Urban traffic congestion is a headache for drivers in every city. Luckily, the use of IoT devices and smart technologies is helping traffic controllers mitigate road congestion through the use of smart traffic management systems.
Izvor: a&s International
E-mail: redakcija@asadria.com
In 2018, drivers in world’s most congested urban areas lost hundreds of hours to road traffic. In Bogotá, Colombia, drivers lost 272 hours per capita — the highest in the world — to road congestion, according to the 2018 INRIX Traffic Scorecard. Americans on average lost 97 hours in congestion, with Boston, Mass., topping the country at 164 hours — the city also experienced the greatest costs globally from congestion at US$2,291 a year.
Government initiatives for traffic management, however, are increasing as the drive for smarter and safer cities continues. This and hyper-urbanization in developing countries are major factors in the growth of traffic management solutions, according to a report by MarketsandMarkets. On the intelligent transportation system (ITS) side, MarketsandMarkets estimates the global ITS market will reach US$30.7 billion by 2023, up from nearly $23.4 billion in 2018.
From smart traffic signals to IoT devices, there is a clear rise in adoption of smarter, better traffic management solutions globally. At the same time, manufacturers of ITS and traffic management solutions are working hard to develop technologies aimed at easing urban traffic congestion.
IoT Developments Help Ease Urban Traffic Congestion
The internet of things (IoT) is helping traffic controllers around the world ease urban traffic congestion.
While there is no way to truly prevent congestion, the use of ICT and IoT solutions is enabling traffic controllers to ease it significantly. Todd Kreter, SVP and GM of Roadway Sensors at Iteris explained that in the past five to 10 years, the traffic industry had focused on “introducing the kind of sensors and connectivity that enables us to help public agencies with a rich set of data.”
Rapid development of ICT and IoT solutions offers new possibilities to increase the capacity of existing infrastructure, according to Bas van der Bijl, Manager, and Stefan Hjort, ITS Expert at Sweco. “Communication between road users and traffic systems, and also more and cheaper IoT sensors, provide more traffic information for the systems to optimize the flows,” they said. “It becomes also possible to guide road users around congested areas, dividing the load over the network more equally.”

● SUPPLIED INFORMATION
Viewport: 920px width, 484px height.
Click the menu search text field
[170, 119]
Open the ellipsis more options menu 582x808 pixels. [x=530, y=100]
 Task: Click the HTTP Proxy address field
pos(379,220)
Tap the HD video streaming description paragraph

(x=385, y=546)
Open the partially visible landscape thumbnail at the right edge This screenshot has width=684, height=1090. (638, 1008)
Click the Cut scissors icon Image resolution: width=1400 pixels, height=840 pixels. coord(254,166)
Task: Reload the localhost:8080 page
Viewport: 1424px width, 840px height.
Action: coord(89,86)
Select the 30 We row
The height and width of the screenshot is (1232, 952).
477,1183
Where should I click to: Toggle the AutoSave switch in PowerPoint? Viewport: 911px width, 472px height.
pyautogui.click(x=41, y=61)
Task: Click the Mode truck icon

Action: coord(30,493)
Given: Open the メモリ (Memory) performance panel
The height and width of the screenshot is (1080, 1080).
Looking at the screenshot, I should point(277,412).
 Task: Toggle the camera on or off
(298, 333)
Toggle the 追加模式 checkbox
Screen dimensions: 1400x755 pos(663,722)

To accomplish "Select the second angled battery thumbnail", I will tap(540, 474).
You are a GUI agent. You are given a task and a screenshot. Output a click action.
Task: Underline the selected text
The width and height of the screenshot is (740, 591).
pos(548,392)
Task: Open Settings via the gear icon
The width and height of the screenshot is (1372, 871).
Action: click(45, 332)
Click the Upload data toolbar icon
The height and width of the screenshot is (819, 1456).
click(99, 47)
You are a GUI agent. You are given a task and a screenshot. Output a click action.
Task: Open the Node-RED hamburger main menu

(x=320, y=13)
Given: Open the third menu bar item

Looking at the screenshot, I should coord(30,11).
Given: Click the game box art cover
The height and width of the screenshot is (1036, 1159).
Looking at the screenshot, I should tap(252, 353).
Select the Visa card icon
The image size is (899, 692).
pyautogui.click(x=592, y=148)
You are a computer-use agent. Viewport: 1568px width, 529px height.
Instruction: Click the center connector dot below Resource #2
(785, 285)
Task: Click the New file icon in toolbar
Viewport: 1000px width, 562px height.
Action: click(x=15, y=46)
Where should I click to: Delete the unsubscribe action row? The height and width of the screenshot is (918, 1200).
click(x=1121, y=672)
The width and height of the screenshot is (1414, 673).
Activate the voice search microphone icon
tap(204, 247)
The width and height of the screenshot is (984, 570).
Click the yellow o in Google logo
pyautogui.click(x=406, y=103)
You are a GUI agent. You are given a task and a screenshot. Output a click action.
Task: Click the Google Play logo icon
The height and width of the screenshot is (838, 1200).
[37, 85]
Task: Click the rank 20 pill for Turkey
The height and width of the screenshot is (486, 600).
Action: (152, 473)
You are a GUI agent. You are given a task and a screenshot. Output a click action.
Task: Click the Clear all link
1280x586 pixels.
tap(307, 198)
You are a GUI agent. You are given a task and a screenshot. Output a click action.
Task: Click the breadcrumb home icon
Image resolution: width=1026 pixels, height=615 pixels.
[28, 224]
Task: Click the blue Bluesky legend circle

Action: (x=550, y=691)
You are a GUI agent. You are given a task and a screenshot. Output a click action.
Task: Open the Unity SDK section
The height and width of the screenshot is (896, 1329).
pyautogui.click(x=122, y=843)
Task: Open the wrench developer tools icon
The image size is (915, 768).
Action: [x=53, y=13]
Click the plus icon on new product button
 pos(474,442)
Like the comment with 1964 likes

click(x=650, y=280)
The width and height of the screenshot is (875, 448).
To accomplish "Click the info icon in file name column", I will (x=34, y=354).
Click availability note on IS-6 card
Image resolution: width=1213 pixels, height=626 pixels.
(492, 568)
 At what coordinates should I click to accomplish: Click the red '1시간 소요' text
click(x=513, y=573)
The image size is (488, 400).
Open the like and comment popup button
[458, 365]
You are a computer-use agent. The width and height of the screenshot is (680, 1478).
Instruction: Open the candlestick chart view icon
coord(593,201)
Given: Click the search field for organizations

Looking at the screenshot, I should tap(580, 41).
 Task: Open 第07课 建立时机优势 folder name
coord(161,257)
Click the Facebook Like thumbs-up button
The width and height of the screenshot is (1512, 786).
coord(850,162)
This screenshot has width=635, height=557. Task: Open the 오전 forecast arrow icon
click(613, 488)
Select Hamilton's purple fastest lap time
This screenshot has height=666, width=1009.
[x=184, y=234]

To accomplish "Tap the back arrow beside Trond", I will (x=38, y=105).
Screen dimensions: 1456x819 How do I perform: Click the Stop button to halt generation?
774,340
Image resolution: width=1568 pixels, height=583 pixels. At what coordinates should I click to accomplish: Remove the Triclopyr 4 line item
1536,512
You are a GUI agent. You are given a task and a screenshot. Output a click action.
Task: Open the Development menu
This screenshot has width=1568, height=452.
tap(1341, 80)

● WHAT TO PRODUCE
Copy out the passage of the traffic congestion article that begins with the words "Government initiatives for" and ends with "billion in 2018.".

● ANSWER BELOW
Government initiatives for traffic management, however, are increasing as the drive for smarter and safer cities continues. This and hyper-urbanization in developing countries are major factors in the growth of traffic management solutions, according to a report by MarketsandMarkets. On the intelligent transportation system (ITS) side, MarketsandMarkets estimates the global ITS market will reach US$30.7 billion by 2023, up from nearly $23.4 billion in 2018.